Cecil's quality start not enough against Yanks

Cecil's quality start not enough against Yanks

Cecil's quality start not enough against Yanks
NEW YORK -- Brett Cecil had one of his best outings of the season, but it was of little consolation with CC Sabathia on the mound for New York.

Toronto's left-hander fell behind early before eventually settling into a groove, and by then it was too late with the Blue Jays' third-ranked offense being unable to crack one of the best pitchers in the American League.

Cecil tossed his third quality start of the year, but it wasn't enough to overcome a masterful performance by Sabathia in the Blue Jays' 6-1 loss to New York on Tuesday night at Yankee Stadium.

"He got in a better rhythm as he got through the middle innings," Blue Jays manager John Farrell said of his starter. "I thought his curveball became a little more sharp, and more than anything, he stayed to the side of the plate he was intending to go."

Cecil got off to a rough start despite having a relatively solid pitching line in the end. He got through the first inning unscathed but then found himself in trouble during the second.

The 26-year-old allowed the first two batters he faced to reach base. Cecil then fell behind in the count 2-1 against left fielder Andruw Jones and hung an offspeed pitch up in the zone. Jones seized the opportunity by lifting the ball into the left-field seats for his 12th homer of the season.

That gave New York an early 3-0 lead, and it looked like it could be a rough night for Cecil. But he managed to settle down and escape jams in the third and fourth before retiring the final six batters he faced to finish the night on a positive note.

"Just one [bad] pitch," said Cecil, who lowered his ERA to 6.34. "It was a pretty solid outing. I kept the ball down for the majority of the game. Any time I wanted to step on a pitch, I stepped on it. Those were pitches that I wanted up, either up where I wanted them, or up and out of the zone where it didn't hurt me.
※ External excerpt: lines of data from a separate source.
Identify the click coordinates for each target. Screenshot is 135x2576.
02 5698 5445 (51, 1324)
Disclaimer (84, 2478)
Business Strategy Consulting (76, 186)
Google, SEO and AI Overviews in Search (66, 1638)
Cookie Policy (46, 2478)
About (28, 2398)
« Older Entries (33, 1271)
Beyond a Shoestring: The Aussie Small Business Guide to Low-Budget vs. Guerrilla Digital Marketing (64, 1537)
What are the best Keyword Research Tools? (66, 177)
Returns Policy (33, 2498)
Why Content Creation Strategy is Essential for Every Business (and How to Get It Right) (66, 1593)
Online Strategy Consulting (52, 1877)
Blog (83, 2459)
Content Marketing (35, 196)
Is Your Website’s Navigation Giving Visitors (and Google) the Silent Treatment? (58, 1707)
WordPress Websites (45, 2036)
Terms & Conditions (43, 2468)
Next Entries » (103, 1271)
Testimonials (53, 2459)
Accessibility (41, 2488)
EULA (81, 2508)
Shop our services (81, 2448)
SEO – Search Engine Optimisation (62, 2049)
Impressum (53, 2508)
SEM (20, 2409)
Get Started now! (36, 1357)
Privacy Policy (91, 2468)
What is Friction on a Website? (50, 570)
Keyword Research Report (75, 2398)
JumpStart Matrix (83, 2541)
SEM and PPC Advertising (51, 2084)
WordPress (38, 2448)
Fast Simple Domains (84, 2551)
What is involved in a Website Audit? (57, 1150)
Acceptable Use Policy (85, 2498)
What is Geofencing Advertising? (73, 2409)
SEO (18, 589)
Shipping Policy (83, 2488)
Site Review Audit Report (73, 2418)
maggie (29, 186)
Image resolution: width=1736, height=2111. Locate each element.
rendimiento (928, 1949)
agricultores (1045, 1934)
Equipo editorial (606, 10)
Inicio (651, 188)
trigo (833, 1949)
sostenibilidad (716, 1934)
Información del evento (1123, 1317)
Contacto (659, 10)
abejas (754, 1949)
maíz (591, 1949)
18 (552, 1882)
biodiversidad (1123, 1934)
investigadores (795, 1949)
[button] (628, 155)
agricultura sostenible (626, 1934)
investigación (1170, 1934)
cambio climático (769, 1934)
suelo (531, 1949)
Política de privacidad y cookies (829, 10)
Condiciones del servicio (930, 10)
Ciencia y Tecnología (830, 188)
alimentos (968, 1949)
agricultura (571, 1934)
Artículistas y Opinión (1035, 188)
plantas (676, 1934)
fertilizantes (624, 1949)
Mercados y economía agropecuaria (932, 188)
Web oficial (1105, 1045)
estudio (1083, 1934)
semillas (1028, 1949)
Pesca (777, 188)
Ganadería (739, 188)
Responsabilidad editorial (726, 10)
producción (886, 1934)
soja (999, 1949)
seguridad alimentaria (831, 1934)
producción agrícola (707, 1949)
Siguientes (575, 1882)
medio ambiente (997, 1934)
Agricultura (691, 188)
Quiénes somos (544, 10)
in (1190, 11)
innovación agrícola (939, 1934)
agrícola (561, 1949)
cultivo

I feel really good."

Cecil allowed just the three runs on six hits while walking two and striking out five. He limited the Yankees to just 1-for-5 with runners in scoring position while throwing 68 of his 108 pitches for strikes. It was a nice recovery for Cecil, who surrendered six runs in just 4 1/3 innings during his last start against the White Sox.

One of the biggest adjustments he made in between outings was to ditch the slider. The offspeed pitch had been effective for him in the past, but this year, it has caused more problems than anything else.

Cecil struggled keeping the slider down in the zone and out of harm's way since being recalled from the Minor Leagues in June. That eventually prompted him to have a conversation with catcher Jeff Mathis about at least temporarily removing it from his repertoire, which still includes a three-pitch selection.

"I just couldn't seem to get it down," Cecil said. "I have a cutter, which is essentially the same pitch -- the slider is just a little bit slower. I can see the point in having two -- [there is] a little bit more depth to the slider.

"I wasn't getting it, and I'm not going to keep fighting it during the game. ... For some reason, I couldn't get it down during the game. It's not something I want to work on during the game."

The score eventually got out of hand following Cecil's departure. Chris Stewart and Derek Jeter each doubled en route to a three-run seventh inning against rookie right-hander Sam Dyson.

Cecil's quality start was overshadowed by another dominating performance by Sabathia, who was making his first start off the disabled list. Toronto once again struggled to mount any type of offensive attack against New York's ace, who is 8-0 with a 2.49 ERA during his last nine starts vs. the Blue Jays, dating back to 2007.

Toronto was unable to capitalize on a leadoff double by Edwin Encarnacion in the second and a two-out double by Rajai Davis in the third. Those were the only two baserunners to reach scoring position in the first six frames against Sabathia.

Sabathia departed after a leadoff single in the top of the seventh inning. He finished his six-plus scoreless innings of work having surrendered just four hits and one walk while striking out six.

"I expect to pitch well," said Sabathia, who hadn't pitched since June 24 because of a left groin strain. "That's just me. Coming off not throwing in three weeks and having the All-Star break, I threw a lot of bullpens, a couple of flat-grounds and felt good. It feels good to be able to come off [the DL] and contribute to a win."

With the loss, the Blue Jays dropped below .500 (45-46) for the fourth time this season. Toronto has now lost three of its past five games and will attempt to avoid going two games below .500 for the first time this season when the three-game series comes to an end on Wednesday afternoon.